The world of today's data center is focused on moving bits back and forth as quickly as possible without interruption. We've taken every measure to ensure that data is flowing as freely as it can between 10, 40 or even 100 Gbit links connecting clusters of virtual servers. We want to crunch, analyze and query data instantly. All of this works as well as it can until we start looking under the hood. There we discover the root of all evil: spanning tree.
802.1d spanning tree (STP) and its progeny are elegant solutions for a bygone age. Radia Perlman created STP in a time when people had never heard of an Ethernet bridge. It prevented people from creating ignorance-based disasters. As time marched on, we created new additions to STP to decrease convergence time, improve recovery from catastrophic configuration events and even take into account changes in technology.
However, at the core, STP was still based on the idea that there should only be one link to a central bridge. STP effectively reduced the entire bandwidth of a data center to a single Layer 2 link between devices.

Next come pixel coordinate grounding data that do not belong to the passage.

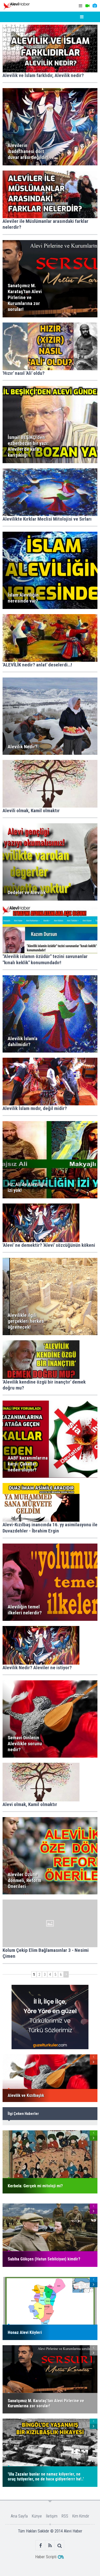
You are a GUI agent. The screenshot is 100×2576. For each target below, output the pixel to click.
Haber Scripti (45, 2556)
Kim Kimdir (80, 2516)
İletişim (51, 2516)
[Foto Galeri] (94, 6)
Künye (37, 2516)
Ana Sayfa (19, 2516)
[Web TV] (87, 6)
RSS (65, 2516)
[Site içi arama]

Perlman has gone on to create the true successor to her original design. With the help of some brilliant people inside the IETF, she created RFC 6326 -- Transparent Interconnection of Lots of Links (TRILL). TRILL allows for much-needed advances like mulitpathing and rapid failover between links in the event of failure. And TRILL can do it without any human interaction. So why aren't we using TRILL?
Network Computing contributor Ethan Banks recently posted a possible answer on Twitter: "If we want STP to die, replacement protocols can't continue to be license-only features." Ignoring the issues with hardware refreshes and suitability of TRILL to non-data center environments for the moment, I think Ethan has hit upon a very critical point in the development of TRILL and its vendor-specific kin.
Cisco has a TRILL-based solution in FabricPath. Brocades uses TRILL as the basis for VCS. Other vendors are developing products in much the same way: Use TRILL as a baseline to create the Layer 2 routing bridge (RBridge) underlay network, build proprietary functionality on top of it, then charge a license fee for the whole kit. Essentially, make people pay big bucks to get rid of spanning tree.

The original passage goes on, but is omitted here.